Try to reduce what you need to carry, and use bags that distribute the weight more evenly, such as a backpack. If you can, use a bag with wheels to keep weight off your back entirely.
Work your core
The muscles in and around your abdomen and back help keep you upright and carry you through your physical activities. Strengthening them can also reduce the chances of pain, strain, or damage to your back.
Plug strength-training workouts with a core focus into your regular fitness routine at least twice a week.
Improve your posture
Poor posture can put unnecessary pressure and strain on your spine. Over time, this can lead to pain and damage.
Regularly remind yourself to roll back rounded shoulders and sit upright in your chair.
High-heeled shoes are likely to cause damage to your back if you wear them frequently. Pick comfortable, low-heeled shoes when you can. One inch is a maximum heel height suggestion.
Doing the same thing every day can leave your muscles fatigued and more apt to strain. Stretch regularly to help improve circulation in those muscles and lower the risk of back pain and damage.
If you think these five tips are helpful for preventing back pain, read five more ways to help reduce your chances of hurting your back.
According to the Mayo Clinic, you’re at an increased risk for back pain if you:
- work in a sedentary environment
- don’t exercise
- engage in high-impact activity without stretching or warming up first
- are older
- have obesity
- are a smoker
- have been diagnosed with a specific condition like arthritis
Your emotional health also has an effect on your risk for back pain. You may be at a higher risk for back pain if you have a stressful job or have depression and anxiety.
Back pain during each trimester of your pregnancy isn’t uncommon — several causes can be to blame. However, you should be sure to talk to your doctor about what you’re experiencing, in the event the pain may be part of a bigger problem.
Here are a few reasons why you may be experiencing back pain during pregnancy:
Shifting center of gravity
As your baby grows, the center of your body’s “gravity” moves outward. Your spine and back arch to make up for the change in balance. This put extra stress on the lower lumbar spine.
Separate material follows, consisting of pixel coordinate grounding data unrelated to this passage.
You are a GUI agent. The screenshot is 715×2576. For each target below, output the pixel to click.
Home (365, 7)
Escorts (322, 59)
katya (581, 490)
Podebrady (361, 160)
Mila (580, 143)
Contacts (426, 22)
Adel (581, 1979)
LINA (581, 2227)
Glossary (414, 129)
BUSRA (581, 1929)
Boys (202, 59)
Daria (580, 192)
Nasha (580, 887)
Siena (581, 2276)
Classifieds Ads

Weight gain can be a healthy part of pregnancy, but even the little bit you’re likely to gain during those 9 months can put more stress on your back and core muscles.
As your body prepares to deliver the baby, it releases hormones that loosen the ligaments that stabilize your pelvis and lumbar spine. These same hormones can cause the bones in your spine to shift, too, which may lead to discomfort and pain.